* [Records supplied]
# # #
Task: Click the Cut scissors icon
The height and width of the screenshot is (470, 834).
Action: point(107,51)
# # #
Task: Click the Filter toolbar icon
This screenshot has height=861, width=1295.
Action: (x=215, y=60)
# # #
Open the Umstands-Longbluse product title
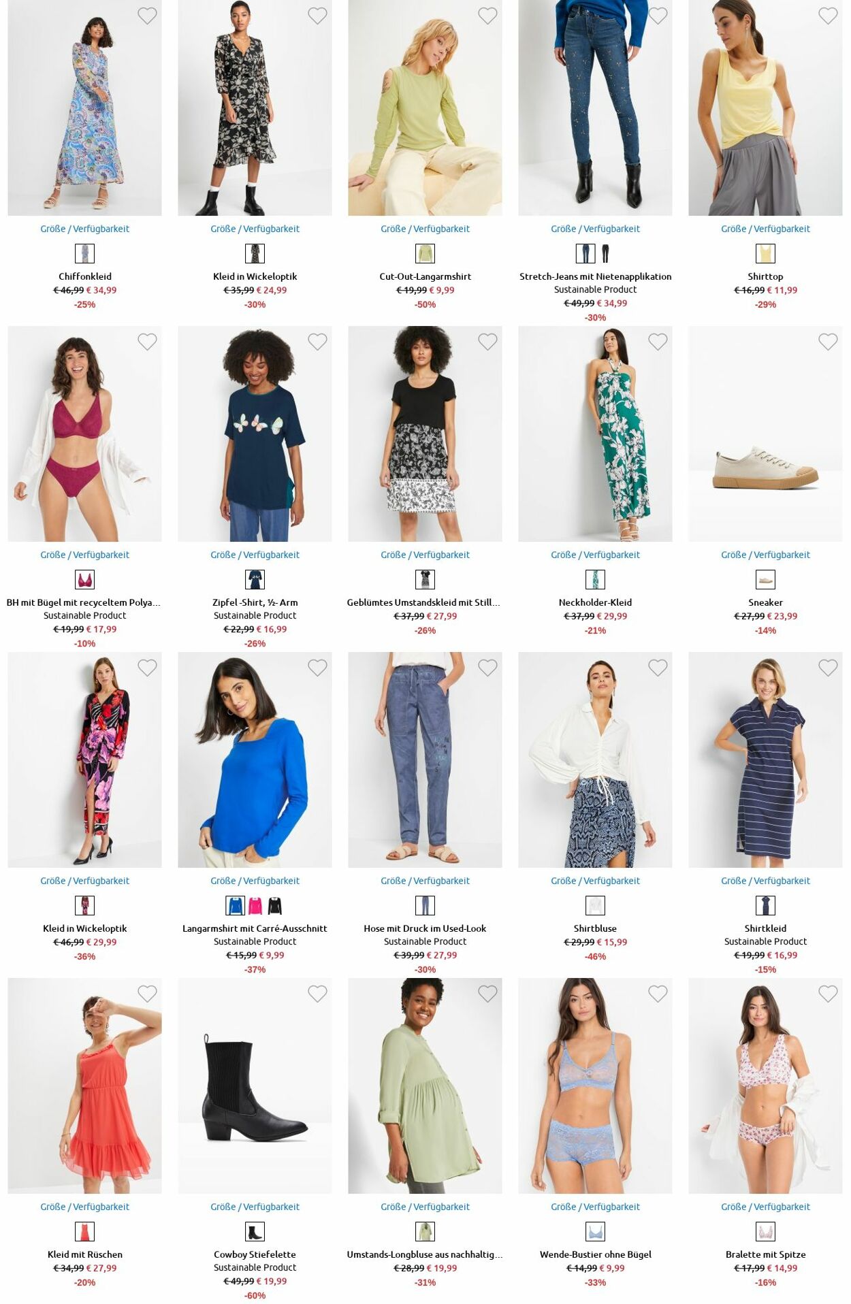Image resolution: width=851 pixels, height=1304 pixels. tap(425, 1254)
# # #
Scan the records above for the string "Task", and copy every line where it turns up.

Task: Click the Cut scissors icon
Task: Click the Filter toolbar icon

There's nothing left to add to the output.